6:00 AM EDT, August 19, 2013
If you have been watching the delightfully capable John Oliver make us forget Jon Stewart this summer on Comedy Central's The Daily Show, you know that he has been howling at the mainstream media to stop talking about 2016 until Mr. Stewart gets back. He only has a few weeks in the chair, he says, and he wants to talk about absolutely anything other than the presidential race.
So do we all, because we are still woozy from 2012.
The speculation is apparently unnecessary because supposedly the job is Hillary Clinton's if she wants it.
But the continued uncertainty — although among whom, I can't imagine — regarding Ms. Clinton's decision is keeping the rest of the Democratic hopefuls in suspended animation, including our own Gov. Martin O'Malley, who is spending the rest of this year letting his "soul catch up with his body" after power-walking his agenda, once again, through the Maryland General Assembly.
He has said he will take this time to decide whether to run for president, spending it reading and thinking and attending to his children and seeing if he truly has something to offer
"Just doing that important work that a human being has to do to be centered and present and make a rational decision on something this big and to do it for the right reasons and in the right way," he said over beers with political reporters while in Milwaukee for the National Governors Association meeting.
Nobody asked me — certainly Governor O'Malley didn't ask me — but I am going to say, don't do it.
I know that this thinking is not in the service of democracy, but I have come to believe that if you are running for president, you don't deserve my vote and you are not worthy of the job.
The 2012 presidential campaign, and especially the Republican primary debates, were so odious that I came away thinking that we should do this the way the Catholic cardinals elect a pope: If you actively campaign for the job, you won't be elected. Your ambition makes you unclean. You are not worthy of the holy power of the papacy if you are seen to be grasping for it.
I know I will be pilloried for this, but I actually like Governor O'Malley. As a person. Years ago, I was stage-side with the roadies in his band, O'Malley's March, during a gig, and he sat with us between sets and talked, with wonder in his voice, about a recent trip to Australia and all he had seen and learned.

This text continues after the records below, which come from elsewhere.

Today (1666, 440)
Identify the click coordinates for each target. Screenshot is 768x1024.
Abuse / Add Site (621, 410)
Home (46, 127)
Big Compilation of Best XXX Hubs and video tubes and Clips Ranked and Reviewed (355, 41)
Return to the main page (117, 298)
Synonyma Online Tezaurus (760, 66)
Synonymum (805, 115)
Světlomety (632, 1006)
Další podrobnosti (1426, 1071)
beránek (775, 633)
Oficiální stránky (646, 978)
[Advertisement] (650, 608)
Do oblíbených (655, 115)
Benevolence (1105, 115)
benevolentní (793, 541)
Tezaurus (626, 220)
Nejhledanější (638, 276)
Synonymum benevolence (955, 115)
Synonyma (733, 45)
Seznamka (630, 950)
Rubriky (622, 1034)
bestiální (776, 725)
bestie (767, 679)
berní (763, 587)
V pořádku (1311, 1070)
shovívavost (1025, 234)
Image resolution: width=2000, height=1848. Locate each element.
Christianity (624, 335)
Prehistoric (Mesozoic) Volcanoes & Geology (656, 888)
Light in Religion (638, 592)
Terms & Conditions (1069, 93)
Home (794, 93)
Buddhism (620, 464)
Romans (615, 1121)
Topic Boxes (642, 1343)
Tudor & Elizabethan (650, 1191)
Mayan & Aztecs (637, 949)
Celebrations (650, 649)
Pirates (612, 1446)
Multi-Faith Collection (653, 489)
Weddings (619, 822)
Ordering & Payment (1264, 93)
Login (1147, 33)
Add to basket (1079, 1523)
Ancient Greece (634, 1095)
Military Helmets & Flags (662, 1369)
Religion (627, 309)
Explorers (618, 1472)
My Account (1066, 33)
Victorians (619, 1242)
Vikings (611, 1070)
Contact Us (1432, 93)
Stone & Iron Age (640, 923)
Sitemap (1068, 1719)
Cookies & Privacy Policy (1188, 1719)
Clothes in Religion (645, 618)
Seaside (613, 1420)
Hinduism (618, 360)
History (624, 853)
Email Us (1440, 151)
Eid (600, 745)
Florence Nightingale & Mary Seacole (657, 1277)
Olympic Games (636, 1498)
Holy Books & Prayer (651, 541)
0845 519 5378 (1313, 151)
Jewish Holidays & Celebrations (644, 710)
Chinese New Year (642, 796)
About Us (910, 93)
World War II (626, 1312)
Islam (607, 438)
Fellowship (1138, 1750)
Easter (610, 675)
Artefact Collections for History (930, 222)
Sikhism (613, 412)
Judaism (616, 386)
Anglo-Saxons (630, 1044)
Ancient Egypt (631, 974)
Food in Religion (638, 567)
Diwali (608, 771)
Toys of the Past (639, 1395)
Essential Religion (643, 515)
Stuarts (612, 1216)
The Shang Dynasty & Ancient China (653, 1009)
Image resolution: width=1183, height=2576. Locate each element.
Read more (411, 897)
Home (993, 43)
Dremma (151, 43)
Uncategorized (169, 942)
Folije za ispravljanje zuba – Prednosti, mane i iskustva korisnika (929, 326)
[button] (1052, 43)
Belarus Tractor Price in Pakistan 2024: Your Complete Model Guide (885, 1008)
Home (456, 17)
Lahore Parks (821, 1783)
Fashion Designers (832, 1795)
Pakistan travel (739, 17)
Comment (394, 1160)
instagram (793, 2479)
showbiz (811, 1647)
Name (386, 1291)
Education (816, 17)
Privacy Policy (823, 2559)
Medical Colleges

He didn't know I was a writer for The Sun, and I did not write about that evening, but I was impressed by his enthusiastic thirst for learning new things and his contemplative nature, and I thought he was quite the decent guy.
But a decent guy wouldn't put his family through what it takes to be president.
Does he really want to have angry tea partiers talking about his wife's appearance or complaining that his children go to private schools or about the family's dog, the family's choice of vacation spots, or how his children don't deserve the expense of federal protection?
His opponents will ridicule his Catholic faith, just as they did Rick Santorum's. They will force him to twist his, I am thinking, dearly held social conscience into something that looks like the double helix until he doesn't know what he believes anymore and neither do we. And he will have to grub for money in the most unseemly ways.
Katie O'Malley, a bright and accomplished judge and outspoken in the cause of same sex marriage, repeal of the death penalty, bullying, high-school dropout rates and domestic violence, will be turned into a cartoon character during a series of formulaic profiles by women journalists, and I will probably have to write one of them.
His sons, in high school and middle school, are at critical points in their lives, and they need the firm hand of a father, not a gap year on a campaign bus. His daughters are just beginning their adult lives, and they should be able to count on him to help them make this transition.
Governor O'Malley is being urged to run, even if Ms. Clinton does, because he can be the straw horse to sharpen her during the primaries, and it will give him a national profile for a campaign in 2020. When I will again urge him not to run.
My advice, if he is asking, would be to get himself appointed as ambassador to Ireland, a job that has been vacant since Steelers owner Dan Rooney left in 2012, where his prayerful faith and his band would probably heal a lot of wounds.
Or get himself a job at the head of a Bill Gates-style non-profit where he will have the money and the clout to do the good that I think he wants to do.
Running for president is a soul-destroying power trip. Martin O'Malley can do better.